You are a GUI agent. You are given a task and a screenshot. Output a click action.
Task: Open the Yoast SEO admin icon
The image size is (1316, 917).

******

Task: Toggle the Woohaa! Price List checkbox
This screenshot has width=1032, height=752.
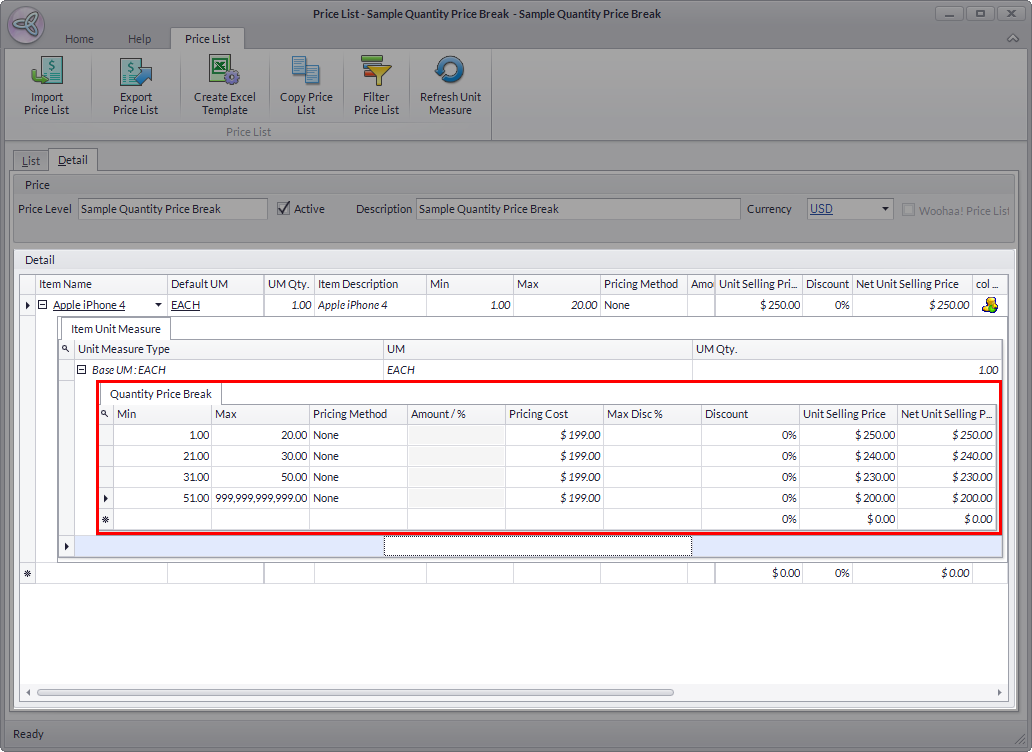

******

→ Aim of the exercise
In the listing, rewrite everything from the line containing "You are a GUI" down to the line containing "The image size is (1316, 917).", swapping "click" for "tap" and leaving all else untouched.

→ Task result
You are a GUI agent. You are given a task and a screenshot. Output a tap action.
Task: Open the Yoast SEO admin icon
The image size is (1316, 917).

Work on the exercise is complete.